Además del uso de internet con fines informativos, la participación online juega un rol cada vez más importante para los partidos. Estos han reaccionado frente a los cambios en la disposición de la ciudadanía a involucrarse y han creado formatos de participación de duración limitada y específicos para cada tema valiéndose de las posibilidades online. La dificultad que encuentran aquí los partidos radica en que la participación online no se traduce automáticamente en un compromiso (duradero en el tiempo) con los partidos. Un like se da fácilmente, pero no significa un apoyo duradero. Si se sigue la idea de la participación política en partidos como un proceso de dos niveles, con la decisión de afiliarse como primer nivel, los partidos usan internet para facilitar el acceso. Un ejemplo de ello puede ser la posibilidad, desde los primeros años de este siglo, de afiliarse por internet. Además, de un tiempo a esta parte los partidos están intentando, por medio de portales especiales para seguidores, vincularse a ciudadanos dispuestos a comprometerse temporalmente, sobre todo durante las campañas electorales, que es cuando más recursos se necesitan. Pero las opciones online, como segundo nivel de participación partidaria, han modificado también las posibilidades de acceso al trabajo activo en los partidos. En este caso, los afiliados y los no afiliados participan sobre todo en el trabajo programático. Las opciones van desde reunir ideas y dialogar sobre el futuro, pasando por presentar mociones en congresos partidarios, hasta tomar parte en la elaboración de programas electorales. Los partidos deben estar aquí atentos a no socavar la afiliación formal. Por tal motivo, en la participación online y, en general, en la comunicación online de los partidos, se sigue una estrategia de dos vías: como regla, los afiliados formales cuentan con opciones de participación de mayor alcance que los no afiliados y, por ejemplo, se les da participación regular a través de las redes virtuales. Por lo demás, los afiliados a veces tienen a su disposición opciones de participación distintas de las de los no afiliados, como el caso de los chats o las videoconferencias con políticos especializados.
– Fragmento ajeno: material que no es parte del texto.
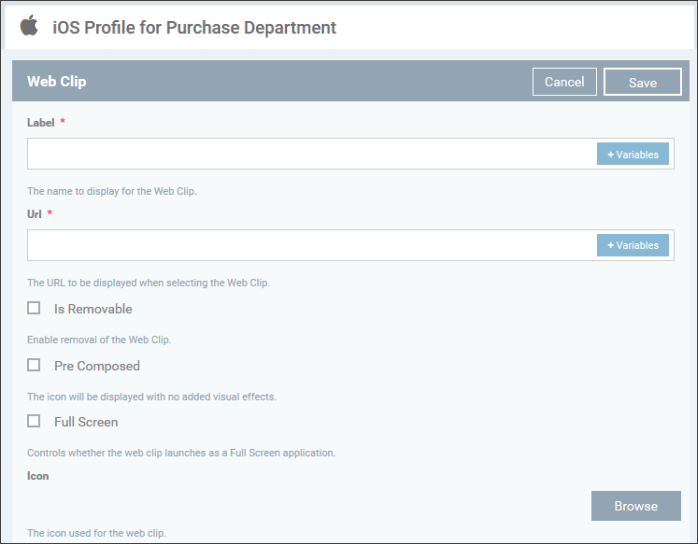Image resolution: width=698 pixels, height=544 pixels.
Task: Enable the Is Removable checkbox
Action: pyautogui.click(x=34, y=308)
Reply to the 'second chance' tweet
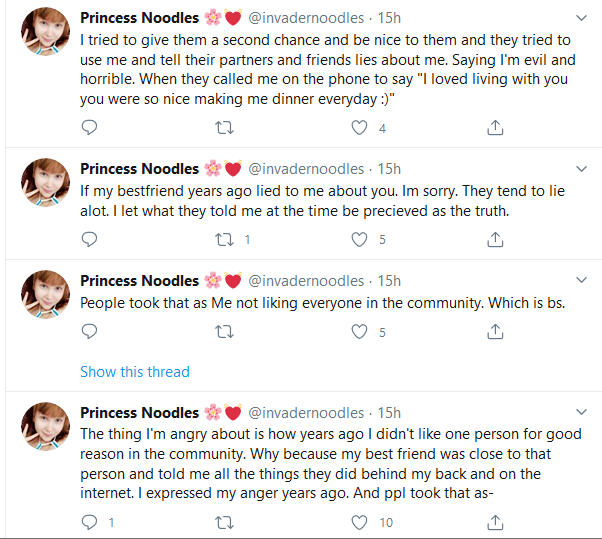Viewport: 602px width, 539px height. pyautogui.click(x=89, y=128)
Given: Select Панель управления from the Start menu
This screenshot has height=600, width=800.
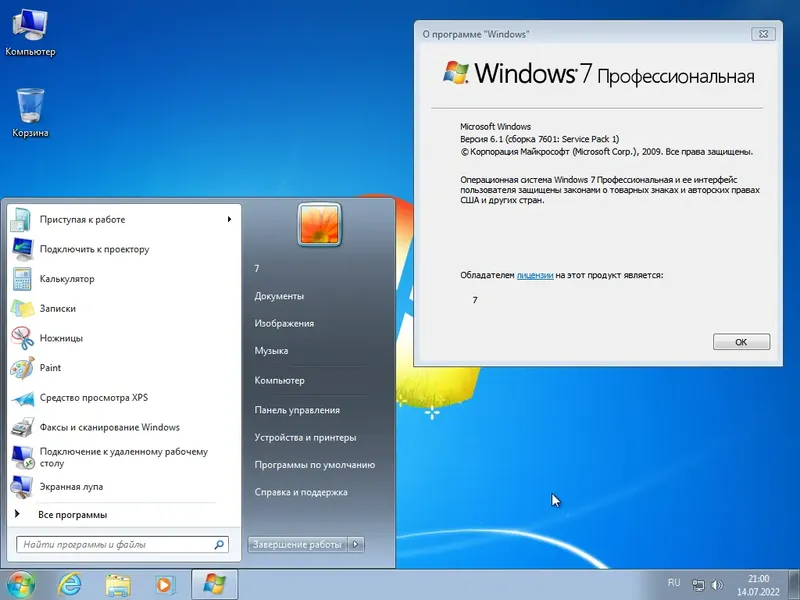Looking at the screenshot, I should click(x=295, y=409).
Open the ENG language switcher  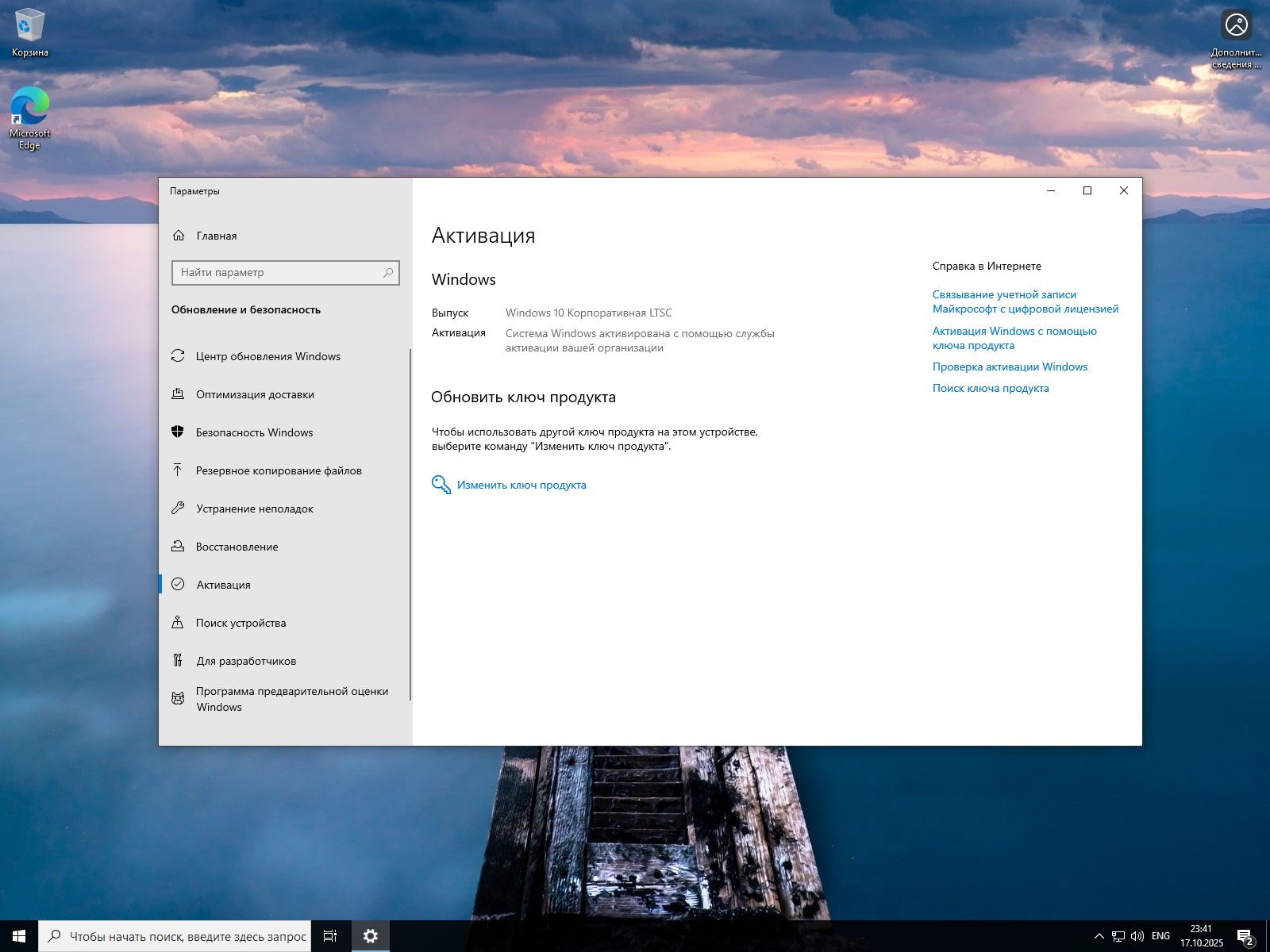[x=1160, y=936]
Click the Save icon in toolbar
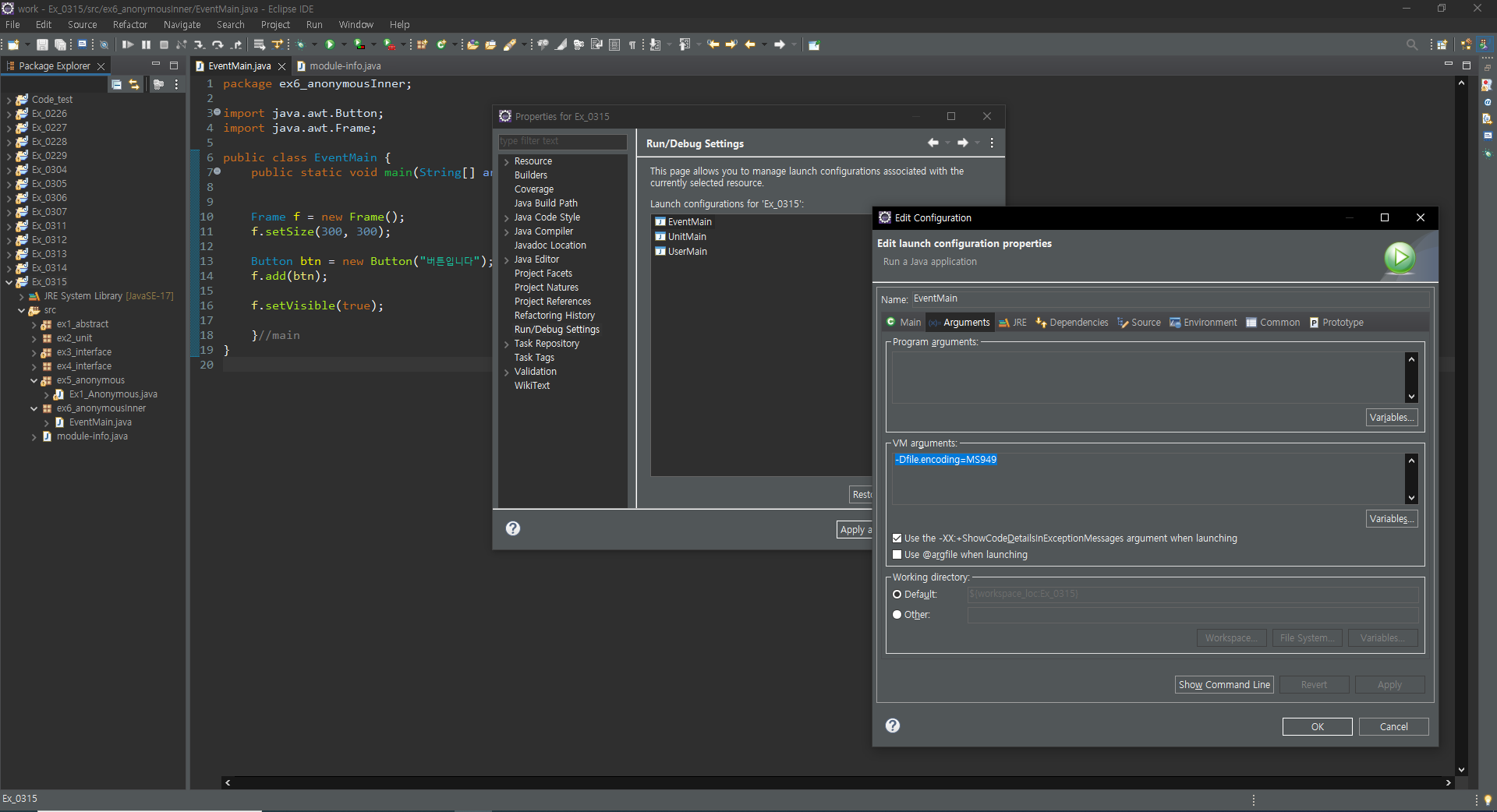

Una mirada al uso que hacen los partidos de internet deja la sensación de que sigue faltando una clara estrategia, o de que recién se la está diseñando. Los partidos tienden más a seguir modas que a imponer tendencias. Es una lástima, pues esto hace que se desperdicie la posibilidad de sacar provecho del potencial de los nuevos medios para el trabajo partidario. También se acusa a las opciones de internet de ser más una apariencia que posibilidades de interacción serias. Las señales de apertura y modernidad así enviadas pierden también poder de movilización y, en el peor de los casos, provocan que los ciudadanos se distancien de los partidos. Estos deberían intentar apropiarse mejor de los nuevos medios. Deben emanciparse de las grandes plataformas, como Facebook o Twitter, y desarrollar aplicaciones que estén hechas más a la medida de la elaboración de políticas y la toma de decisiones intrapartidarias. Solo de ese modo podrán armonizarse mejor las estructuras online y offline. Se están observando los primeros intentos para lograrlo. Pero todo esto no quiere decir que los partidos no tengan que tener presencia en las grandes redes sociales; muy por el contrario: es precisamente en tiempos de fake news cuando se necesita la voz de los partidos democráticos.